I think I see why this is self-implemented. This will do LayerNorm for multiple stacked layers as a single layer in an `EncoderLayer` implementation.

In [None]:
def clones(module, N):
  #produces N-stack of identical layers
  return nn.ModuleList([copy.deepcopy(module) for _ in range(N)])

class Encoder(nn.Module):
  def __init__(self, layer, N):
    super(Encoder, self).__init__()
    self.layers = clones(layer, N)
    self.norm = LayerNorm(layer.size)

  def forward(self, x, mask):
    "Forward pass of the encoder. Include mask."
    for layer in self.layers:
      x = layer(x, mask)
    return self.norm(x)

In [None]:
class EncoderLayer(nn.Module):
  """
  This is the fundamental architecture of a single Encoder Layer.

  The encoder will be made up of N stacked copies of this (N=6).

  We have yet to implement the key feature: Multi-Head Attention.
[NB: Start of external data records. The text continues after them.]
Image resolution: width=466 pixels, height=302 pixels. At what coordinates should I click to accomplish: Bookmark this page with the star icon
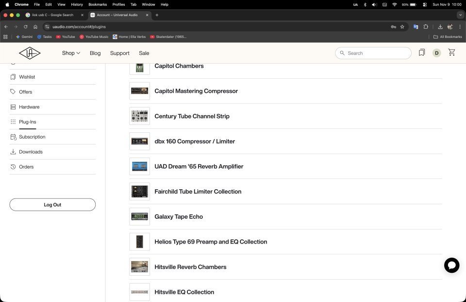402,27
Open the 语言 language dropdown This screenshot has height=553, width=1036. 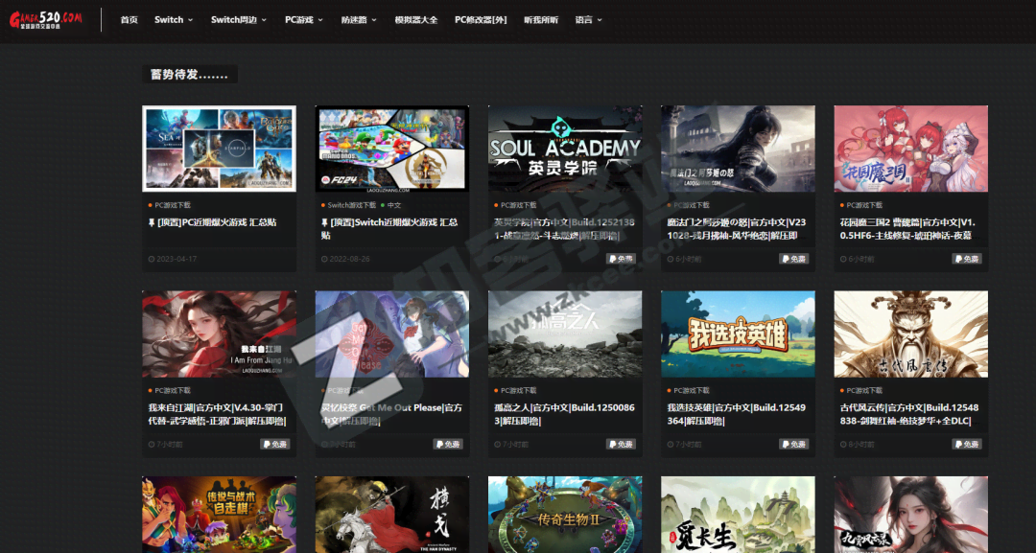(x=588, y=20)
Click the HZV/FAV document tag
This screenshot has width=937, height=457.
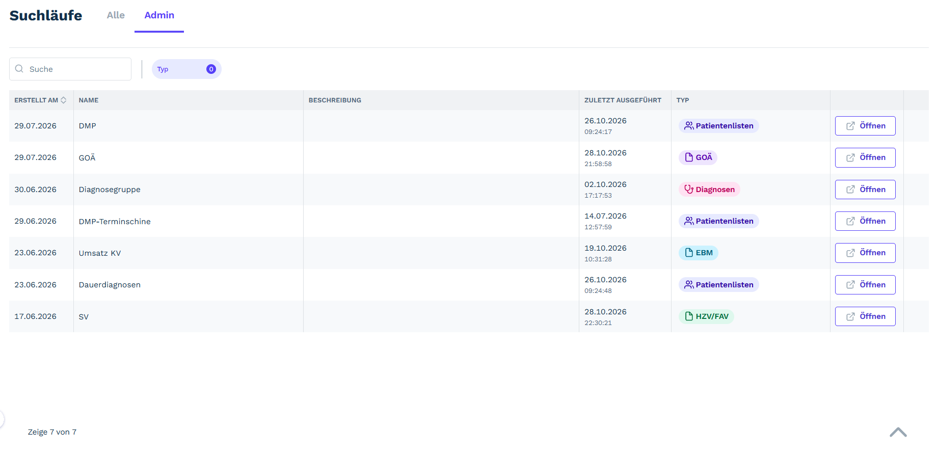(x=706, y=316)
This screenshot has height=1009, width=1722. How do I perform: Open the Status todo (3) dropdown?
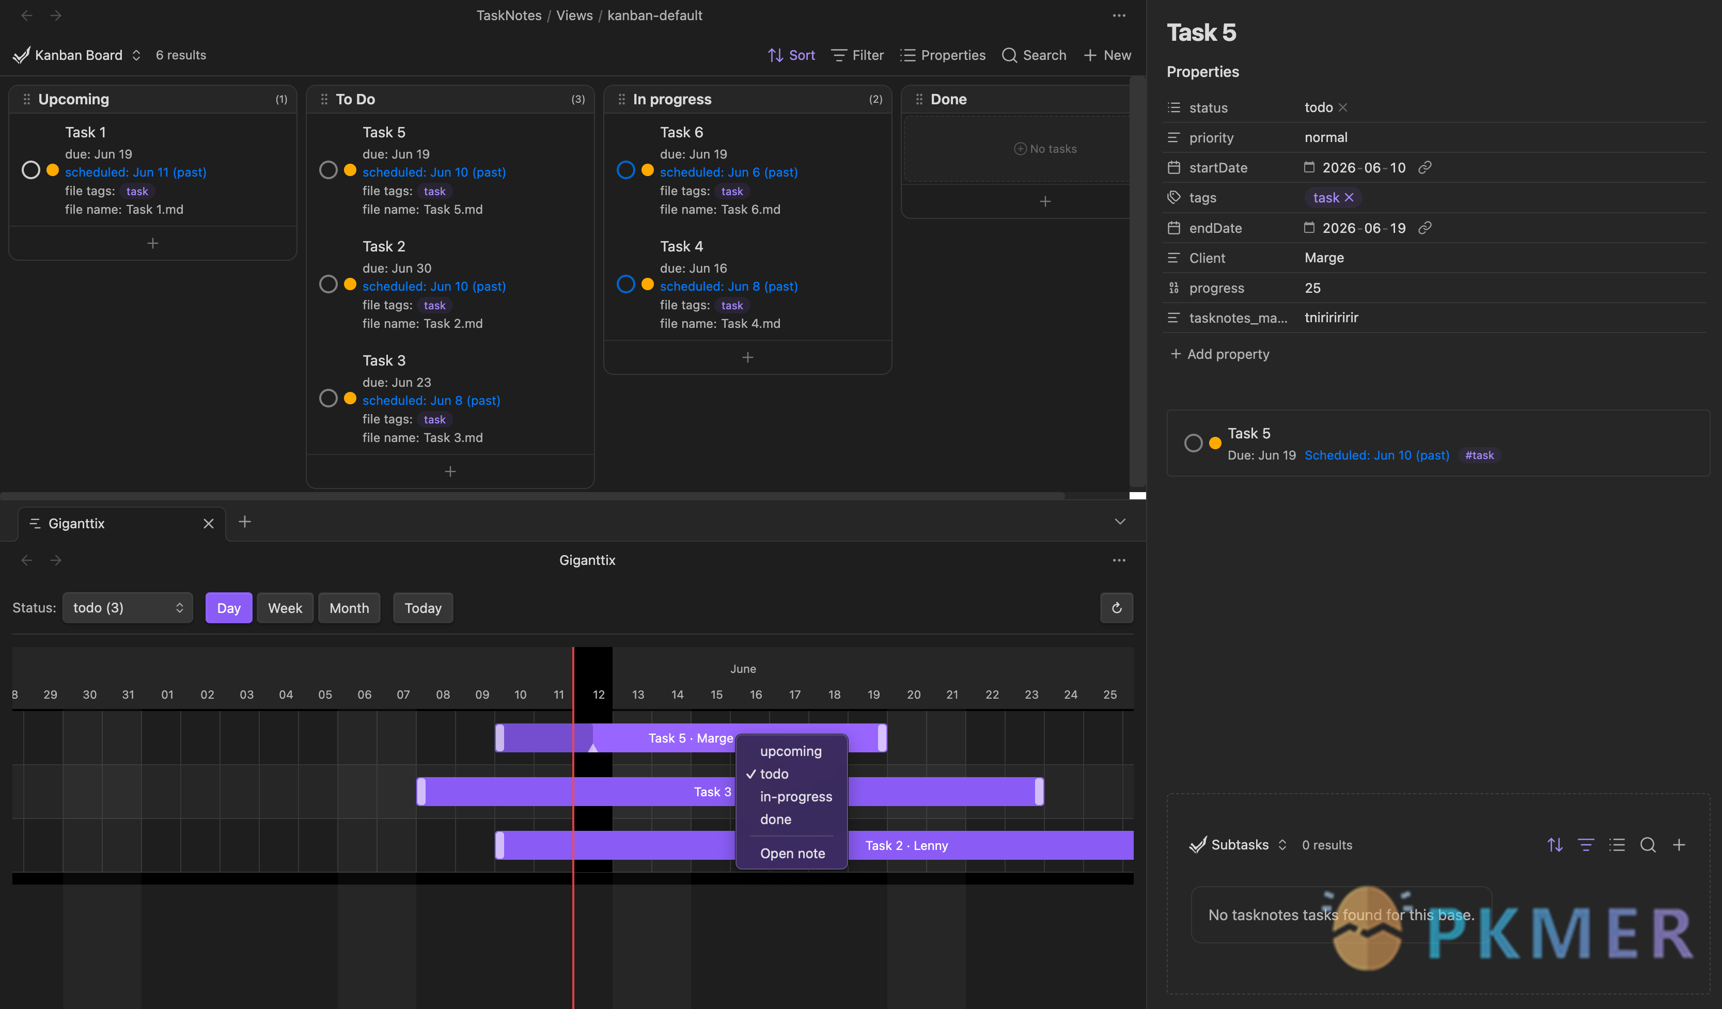(128, 607)
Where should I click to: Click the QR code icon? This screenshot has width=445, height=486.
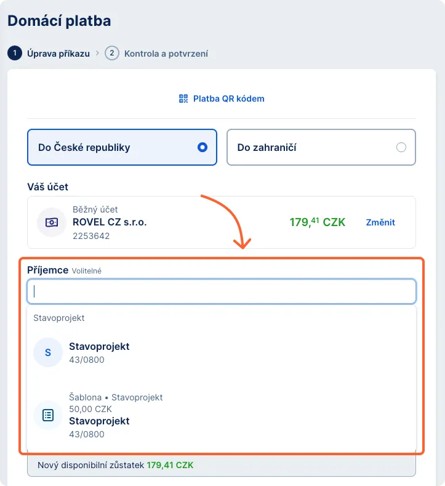[183, 99]
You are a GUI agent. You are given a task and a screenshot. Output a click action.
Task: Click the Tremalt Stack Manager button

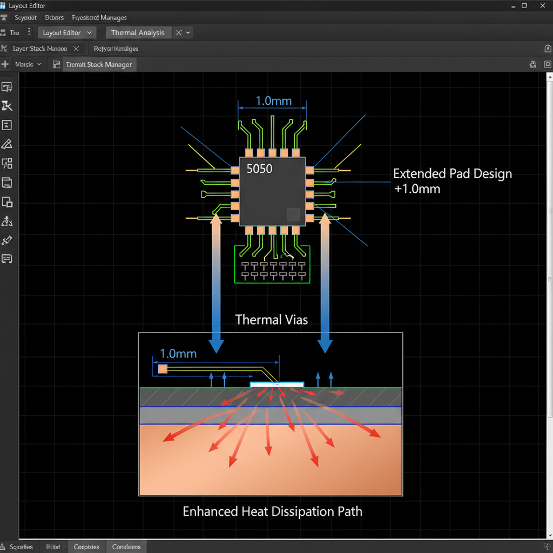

  This will be implemented and explained below.
  """
  def __init__(self, size, self_attn, feed_forward, dropout=0.1):
    super(EncoderLayer, self).__init__()
    self.self_attn = self_attn #multi-head attention layer
    self.feed_forward = feed_forward
    # N=2 sublayer connections here are not to be thought of
    # as "stacked" but rather they are just the sublayer connection
    # following the MHA layer and then the feedforward layer.
    self.sublayer = clones(SublayerConnection(size, dropout), 2)
    self.size = size

  def forward(self, x, mask):
    x = self.sublayer[0](x, lambda x: self.self_attn(x, x, x, mask))
    return self.sublayer[1](x, self.feed_forward)


###Decoder
    
The decoder is similar to the encoder in that it employs $N=6$ stacked layers that are exactly alike. It also shares a similar sublayer connection to the Encoder but it has *two* MHA sublayers.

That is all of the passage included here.